__GIVEN EXERCISE 1__: Can you give back only the part of the records that opens with the line containing "Click the 2.0" and closes with the line containing "Looking at the screenshot, I should coord(54,432).", with "zipfs.jar" switched to "readme.txt" and everything else unchanged?

__PAGE EXCERPT__:
------------------------------------------------------------

We report the results of our remaining business activities in Other. As a result of our decision to exit certain product lines, Other
also includes our baseband products and our OMAP™ applications processors and connectivity products sold into smartphones and
consumer tablets. These products, which we refer to as “legacy wireless products, were part of our former Wireless segment. The
Wireless segment was eliminated effective January 1, 2013. To conform to this revised reporting structure, we filed a Form 8-K on
May 3, 2013, to recast prior period segment information presented in our Form 10-K for the year ended December 31, 2012. See Note
16 for additional information on our business segments.
Basis of presentation
The consolidated financial statements have been prepared in accordance with accounting principles generally accepted in the United States
(U.S. GAAP). The basis of these financial statements is comparable for all periods presented herein.
The consolidated financial statements include the accounts of all subsidiaries. All intercompany balances and transactions have
been eliminated in consolidation. All dollar amounts in the financial statements and tables in these notes, except per-share amounts,
are stated in millions of U.S. dollars unless otherwise indicated. We have reclassified certain amounts in the prior periods’ financial
statements to conform to the 2013 presentation. The preparation of financial statements requires the use of estimates from which final
results may vary.
In September 2011, we completed the acquisition of National. We accounted for this transaction under Accounting Standards
Codification (ASC) 805 – Business Combinations, and the consolidated financial statements include the results of operations of National
from the date of acquisition. See Note 2 for more information.

------------------------------------------------------------

__DATA SECTION__:
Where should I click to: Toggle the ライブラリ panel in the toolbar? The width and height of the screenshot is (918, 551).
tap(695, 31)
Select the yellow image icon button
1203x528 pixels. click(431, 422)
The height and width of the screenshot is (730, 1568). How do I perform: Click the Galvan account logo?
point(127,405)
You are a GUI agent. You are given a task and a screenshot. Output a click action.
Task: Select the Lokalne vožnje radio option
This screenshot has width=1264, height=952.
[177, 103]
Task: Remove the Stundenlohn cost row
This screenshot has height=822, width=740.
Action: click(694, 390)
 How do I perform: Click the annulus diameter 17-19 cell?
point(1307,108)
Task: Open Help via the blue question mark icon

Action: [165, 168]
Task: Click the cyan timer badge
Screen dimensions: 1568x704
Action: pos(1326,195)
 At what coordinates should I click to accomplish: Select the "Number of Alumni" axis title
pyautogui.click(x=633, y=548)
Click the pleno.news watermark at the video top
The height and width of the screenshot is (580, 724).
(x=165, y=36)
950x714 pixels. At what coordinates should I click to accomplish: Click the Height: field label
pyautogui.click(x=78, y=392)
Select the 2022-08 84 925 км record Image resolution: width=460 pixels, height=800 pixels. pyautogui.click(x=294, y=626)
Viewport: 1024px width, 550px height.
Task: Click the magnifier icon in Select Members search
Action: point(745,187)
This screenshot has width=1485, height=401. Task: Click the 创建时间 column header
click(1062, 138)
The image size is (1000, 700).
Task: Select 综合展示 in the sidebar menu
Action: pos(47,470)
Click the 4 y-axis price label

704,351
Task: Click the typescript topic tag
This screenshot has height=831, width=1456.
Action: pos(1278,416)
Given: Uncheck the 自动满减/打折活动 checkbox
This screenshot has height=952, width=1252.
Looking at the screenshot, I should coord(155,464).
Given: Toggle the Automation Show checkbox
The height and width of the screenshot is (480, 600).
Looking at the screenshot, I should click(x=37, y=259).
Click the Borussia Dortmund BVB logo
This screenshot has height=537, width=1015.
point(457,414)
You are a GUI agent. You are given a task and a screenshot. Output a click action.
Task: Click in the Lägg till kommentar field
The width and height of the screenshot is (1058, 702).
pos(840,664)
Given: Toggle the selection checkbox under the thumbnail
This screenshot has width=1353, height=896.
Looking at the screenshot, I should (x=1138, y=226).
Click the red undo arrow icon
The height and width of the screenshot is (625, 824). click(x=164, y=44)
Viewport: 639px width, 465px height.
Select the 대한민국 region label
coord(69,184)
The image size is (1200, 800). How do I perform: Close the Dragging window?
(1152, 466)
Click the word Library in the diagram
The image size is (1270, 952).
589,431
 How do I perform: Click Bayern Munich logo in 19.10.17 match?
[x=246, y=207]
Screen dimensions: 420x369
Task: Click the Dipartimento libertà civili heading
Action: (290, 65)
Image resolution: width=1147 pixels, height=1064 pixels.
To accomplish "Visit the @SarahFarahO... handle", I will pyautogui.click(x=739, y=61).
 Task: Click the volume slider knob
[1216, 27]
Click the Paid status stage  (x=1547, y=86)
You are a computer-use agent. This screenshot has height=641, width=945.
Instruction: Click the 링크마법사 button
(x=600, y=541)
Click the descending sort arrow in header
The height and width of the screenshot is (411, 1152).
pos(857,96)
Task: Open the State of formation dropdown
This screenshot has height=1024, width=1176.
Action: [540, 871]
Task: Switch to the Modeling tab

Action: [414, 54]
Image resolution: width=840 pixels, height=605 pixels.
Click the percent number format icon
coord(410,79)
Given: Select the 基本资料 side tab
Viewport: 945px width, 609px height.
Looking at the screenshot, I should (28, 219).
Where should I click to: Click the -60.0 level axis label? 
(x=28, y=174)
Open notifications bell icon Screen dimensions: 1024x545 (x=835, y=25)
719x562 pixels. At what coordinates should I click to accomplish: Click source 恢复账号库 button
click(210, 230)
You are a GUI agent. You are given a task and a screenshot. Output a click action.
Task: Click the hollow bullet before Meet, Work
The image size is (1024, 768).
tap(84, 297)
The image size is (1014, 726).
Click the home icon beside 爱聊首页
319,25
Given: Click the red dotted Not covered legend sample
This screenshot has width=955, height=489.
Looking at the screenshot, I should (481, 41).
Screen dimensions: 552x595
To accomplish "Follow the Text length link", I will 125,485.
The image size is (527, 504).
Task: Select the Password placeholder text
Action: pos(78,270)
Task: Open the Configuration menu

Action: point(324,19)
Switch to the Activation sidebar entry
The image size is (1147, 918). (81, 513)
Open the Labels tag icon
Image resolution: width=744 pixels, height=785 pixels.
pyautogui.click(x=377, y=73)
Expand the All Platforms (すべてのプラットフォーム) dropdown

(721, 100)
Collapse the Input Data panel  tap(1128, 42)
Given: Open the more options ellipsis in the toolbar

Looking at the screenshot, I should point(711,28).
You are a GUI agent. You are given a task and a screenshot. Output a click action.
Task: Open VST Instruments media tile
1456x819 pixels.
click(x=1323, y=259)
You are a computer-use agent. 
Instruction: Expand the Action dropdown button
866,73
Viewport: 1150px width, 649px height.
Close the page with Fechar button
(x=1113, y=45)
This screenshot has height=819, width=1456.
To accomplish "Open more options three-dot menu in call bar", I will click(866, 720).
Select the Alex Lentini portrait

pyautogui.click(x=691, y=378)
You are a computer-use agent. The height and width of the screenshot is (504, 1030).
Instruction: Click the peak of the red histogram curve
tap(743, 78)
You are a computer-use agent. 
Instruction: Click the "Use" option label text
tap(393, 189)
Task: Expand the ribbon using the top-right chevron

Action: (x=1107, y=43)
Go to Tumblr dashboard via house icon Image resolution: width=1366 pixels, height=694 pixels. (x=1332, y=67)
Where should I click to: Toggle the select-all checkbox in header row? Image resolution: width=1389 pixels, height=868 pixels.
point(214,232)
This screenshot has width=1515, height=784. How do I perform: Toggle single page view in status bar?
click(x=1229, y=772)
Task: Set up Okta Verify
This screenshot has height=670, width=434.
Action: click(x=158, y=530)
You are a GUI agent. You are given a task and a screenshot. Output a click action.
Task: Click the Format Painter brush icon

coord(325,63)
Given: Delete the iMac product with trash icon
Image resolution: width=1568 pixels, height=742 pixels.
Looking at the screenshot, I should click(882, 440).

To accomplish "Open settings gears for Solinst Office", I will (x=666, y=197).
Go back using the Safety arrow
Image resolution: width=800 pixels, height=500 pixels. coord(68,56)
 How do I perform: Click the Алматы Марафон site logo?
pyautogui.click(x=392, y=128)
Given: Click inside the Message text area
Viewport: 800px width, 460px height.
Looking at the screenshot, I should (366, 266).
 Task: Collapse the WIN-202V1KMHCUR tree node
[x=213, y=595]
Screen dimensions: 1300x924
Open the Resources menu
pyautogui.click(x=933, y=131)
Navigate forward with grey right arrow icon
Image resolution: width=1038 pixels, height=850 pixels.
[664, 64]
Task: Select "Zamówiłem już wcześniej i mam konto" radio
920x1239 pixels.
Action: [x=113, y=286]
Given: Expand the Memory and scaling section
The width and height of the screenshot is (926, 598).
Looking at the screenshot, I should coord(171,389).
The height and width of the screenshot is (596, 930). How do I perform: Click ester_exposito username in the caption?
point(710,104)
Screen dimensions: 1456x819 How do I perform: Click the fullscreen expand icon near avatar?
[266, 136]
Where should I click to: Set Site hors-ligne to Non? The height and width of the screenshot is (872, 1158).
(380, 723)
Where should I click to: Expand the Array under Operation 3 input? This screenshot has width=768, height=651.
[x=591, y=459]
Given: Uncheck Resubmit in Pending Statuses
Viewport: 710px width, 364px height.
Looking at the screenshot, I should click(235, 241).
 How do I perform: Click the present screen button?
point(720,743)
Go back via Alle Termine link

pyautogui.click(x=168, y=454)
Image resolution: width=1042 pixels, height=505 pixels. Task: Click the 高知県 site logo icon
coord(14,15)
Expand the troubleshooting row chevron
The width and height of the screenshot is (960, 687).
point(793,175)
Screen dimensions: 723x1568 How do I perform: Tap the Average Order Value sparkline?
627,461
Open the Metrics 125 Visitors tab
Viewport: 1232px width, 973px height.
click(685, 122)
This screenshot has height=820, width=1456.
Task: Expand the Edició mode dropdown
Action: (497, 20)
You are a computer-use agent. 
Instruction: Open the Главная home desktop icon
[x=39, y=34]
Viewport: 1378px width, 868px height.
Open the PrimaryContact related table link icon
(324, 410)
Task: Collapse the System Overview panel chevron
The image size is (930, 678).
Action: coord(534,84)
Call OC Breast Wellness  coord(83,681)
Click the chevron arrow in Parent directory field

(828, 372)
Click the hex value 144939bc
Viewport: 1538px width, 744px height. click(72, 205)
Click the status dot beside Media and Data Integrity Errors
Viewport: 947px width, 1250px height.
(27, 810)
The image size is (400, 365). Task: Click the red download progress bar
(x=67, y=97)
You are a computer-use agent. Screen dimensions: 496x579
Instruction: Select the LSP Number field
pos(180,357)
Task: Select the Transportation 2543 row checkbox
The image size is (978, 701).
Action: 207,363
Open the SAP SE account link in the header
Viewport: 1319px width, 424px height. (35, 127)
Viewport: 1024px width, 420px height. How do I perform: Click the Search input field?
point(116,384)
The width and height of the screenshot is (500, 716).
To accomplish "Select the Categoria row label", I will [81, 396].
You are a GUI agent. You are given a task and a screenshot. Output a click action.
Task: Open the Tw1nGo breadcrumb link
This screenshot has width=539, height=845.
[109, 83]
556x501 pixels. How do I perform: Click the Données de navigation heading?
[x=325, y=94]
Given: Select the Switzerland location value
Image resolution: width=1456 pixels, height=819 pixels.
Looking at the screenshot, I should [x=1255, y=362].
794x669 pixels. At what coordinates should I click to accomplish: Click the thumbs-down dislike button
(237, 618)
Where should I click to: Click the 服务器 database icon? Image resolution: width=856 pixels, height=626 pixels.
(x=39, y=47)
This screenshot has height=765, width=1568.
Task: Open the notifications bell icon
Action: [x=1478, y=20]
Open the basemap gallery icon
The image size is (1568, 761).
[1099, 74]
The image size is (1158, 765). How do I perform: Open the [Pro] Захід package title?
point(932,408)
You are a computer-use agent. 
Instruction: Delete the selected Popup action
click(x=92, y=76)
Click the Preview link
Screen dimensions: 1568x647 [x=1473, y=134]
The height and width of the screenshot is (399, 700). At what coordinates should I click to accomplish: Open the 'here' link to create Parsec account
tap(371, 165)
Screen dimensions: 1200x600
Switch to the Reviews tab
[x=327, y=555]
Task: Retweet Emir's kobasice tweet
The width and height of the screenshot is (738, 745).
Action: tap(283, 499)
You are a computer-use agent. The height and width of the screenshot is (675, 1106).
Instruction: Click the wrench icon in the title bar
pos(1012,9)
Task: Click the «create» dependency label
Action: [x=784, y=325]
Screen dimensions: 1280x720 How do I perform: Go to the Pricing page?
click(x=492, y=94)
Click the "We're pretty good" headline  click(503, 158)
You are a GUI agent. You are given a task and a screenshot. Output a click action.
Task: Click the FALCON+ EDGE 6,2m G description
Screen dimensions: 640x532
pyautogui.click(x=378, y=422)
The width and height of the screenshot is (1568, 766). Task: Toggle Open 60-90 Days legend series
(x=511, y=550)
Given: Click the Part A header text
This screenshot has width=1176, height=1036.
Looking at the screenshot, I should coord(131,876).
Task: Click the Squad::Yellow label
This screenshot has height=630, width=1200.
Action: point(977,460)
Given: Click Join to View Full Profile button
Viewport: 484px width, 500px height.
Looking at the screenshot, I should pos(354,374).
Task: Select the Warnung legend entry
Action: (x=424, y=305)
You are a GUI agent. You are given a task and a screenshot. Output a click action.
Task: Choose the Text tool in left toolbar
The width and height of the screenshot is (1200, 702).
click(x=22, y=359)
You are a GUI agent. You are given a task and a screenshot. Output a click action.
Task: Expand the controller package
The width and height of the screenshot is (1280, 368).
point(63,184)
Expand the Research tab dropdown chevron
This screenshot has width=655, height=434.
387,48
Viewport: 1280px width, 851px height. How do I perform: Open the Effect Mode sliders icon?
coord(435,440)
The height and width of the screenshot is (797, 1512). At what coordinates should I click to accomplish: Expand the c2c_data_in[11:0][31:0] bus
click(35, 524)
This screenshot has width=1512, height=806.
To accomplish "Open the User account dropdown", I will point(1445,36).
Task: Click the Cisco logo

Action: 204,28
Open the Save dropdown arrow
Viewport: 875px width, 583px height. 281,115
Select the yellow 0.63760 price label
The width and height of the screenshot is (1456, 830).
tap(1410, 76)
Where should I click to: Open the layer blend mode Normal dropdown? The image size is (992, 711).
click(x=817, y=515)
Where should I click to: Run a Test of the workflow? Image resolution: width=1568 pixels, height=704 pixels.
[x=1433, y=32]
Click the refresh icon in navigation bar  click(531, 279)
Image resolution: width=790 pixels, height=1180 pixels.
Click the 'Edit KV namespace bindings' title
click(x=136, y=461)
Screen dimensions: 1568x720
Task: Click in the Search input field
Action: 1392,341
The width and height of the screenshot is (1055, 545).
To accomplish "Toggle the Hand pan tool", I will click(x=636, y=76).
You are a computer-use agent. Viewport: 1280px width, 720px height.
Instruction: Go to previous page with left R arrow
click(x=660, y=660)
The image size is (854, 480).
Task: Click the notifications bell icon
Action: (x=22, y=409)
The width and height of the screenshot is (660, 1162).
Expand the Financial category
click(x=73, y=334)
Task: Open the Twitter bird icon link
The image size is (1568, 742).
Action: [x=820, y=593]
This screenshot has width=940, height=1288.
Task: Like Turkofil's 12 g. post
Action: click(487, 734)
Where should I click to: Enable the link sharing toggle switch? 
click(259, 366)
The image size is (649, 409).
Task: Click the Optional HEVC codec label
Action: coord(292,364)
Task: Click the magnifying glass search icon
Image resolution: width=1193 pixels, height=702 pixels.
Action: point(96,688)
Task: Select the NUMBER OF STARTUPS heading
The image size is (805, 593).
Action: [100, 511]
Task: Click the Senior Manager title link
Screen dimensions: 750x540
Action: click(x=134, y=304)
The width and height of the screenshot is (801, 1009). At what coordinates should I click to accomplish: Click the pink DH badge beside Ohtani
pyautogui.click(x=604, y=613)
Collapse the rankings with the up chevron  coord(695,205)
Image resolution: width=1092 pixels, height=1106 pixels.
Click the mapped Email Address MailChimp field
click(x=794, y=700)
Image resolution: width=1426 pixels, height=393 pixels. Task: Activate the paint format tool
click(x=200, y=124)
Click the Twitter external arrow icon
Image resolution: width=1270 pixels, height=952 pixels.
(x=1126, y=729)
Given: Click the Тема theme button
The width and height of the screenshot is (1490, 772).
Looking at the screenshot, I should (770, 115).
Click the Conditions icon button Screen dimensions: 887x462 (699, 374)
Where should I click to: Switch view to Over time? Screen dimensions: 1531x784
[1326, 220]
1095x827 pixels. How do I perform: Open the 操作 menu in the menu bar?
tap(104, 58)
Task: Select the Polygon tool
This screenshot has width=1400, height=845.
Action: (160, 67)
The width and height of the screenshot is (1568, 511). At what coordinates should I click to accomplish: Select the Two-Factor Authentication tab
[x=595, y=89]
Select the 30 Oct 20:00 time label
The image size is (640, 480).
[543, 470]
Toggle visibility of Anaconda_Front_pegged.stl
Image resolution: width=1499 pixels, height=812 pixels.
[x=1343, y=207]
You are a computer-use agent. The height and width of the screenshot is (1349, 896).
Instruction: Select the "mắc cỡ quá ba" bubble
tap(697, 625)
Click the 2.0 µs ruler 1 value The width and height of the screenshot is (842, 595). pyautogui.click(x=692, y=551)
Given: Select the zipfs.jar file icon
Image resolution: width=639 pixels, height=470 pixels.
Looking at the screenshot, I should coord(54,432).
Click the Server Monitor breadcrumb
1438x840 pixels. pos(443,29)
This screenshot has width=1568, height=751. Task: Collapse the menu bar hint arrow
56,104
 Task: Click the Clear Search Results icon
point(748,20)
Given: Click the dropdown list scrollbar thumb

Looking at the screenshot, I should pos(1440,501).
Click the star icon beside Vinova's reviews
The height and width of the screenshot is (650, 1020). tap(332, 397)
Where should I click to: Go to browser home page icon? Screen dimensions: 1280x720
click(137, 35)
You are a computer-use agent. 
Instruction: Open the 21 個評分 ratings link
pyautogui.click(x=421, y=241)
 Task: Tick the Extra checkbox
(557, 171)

------------------------------------------------------------

__GIVEN EXERCISE 2__: Could you copy out the entire excerpt on segment reporting and basis of presentation, with nothing changed?

__FINAL RESULT 1__:
Click the 2.0 µs ruler 1 value The width and height of the screenshot is (842, 595). pyautogui.click(x=692, y=551)
Given: Select the readme.txt file icon
Image resolution: width=639 pixels, height=470 pixels.
Looking at the screenshot, I should coord(54,432).

__FINAL RESULT 2__:
We report the results of our remaining business activities in Other. As a result of our decision to exit certain product lines, Other
also includes our baseband products and our OMAP™ applications processors and connectivity products sold into smartphones and
consumer tablets. These products, which we refer to as “legacy wireless products, were part of our former Wireless segment. The
Wireless segment was eliminated effective January 1, 2013. To conform to this revised reporting structure, we filed a Form 8-K on
May 3, 2013, to recast prior period segment information presented in our Form 10-K for the year ended December 31, 2012. See Note
16 for additional information on our business segments.
Basis of presentation
The consolidated financial statements have been prepared in accordance with accounting principles generally accepted in the United States
(U.S. GAAP). The basis of these financial statements is comparable for all periods presented herein.
The consolidated financial statements include the accounts of all subsidiaries. All intercompany balances and transactions have
been eliminated in consolidation. All dollar amounts in the financial statements and tables in these notes, except per-share amounts,
are stated in millions of U.S. dollars unless otherwise indicated. We have reclassified certain amounts in the prior periods’ financial
statements to conform to the 2013 presentation. The preparation of financial statements requires the use of estimates from which final
results may vary.
In September 2011, we completed the acquisition of National. We accounted for this transaction under Accounting Standards
Codification (ASC) 805 – Business Combinations, and the consolidated financial statements include the results of operations of National
from the date of acquisition. See Note 2 for more information.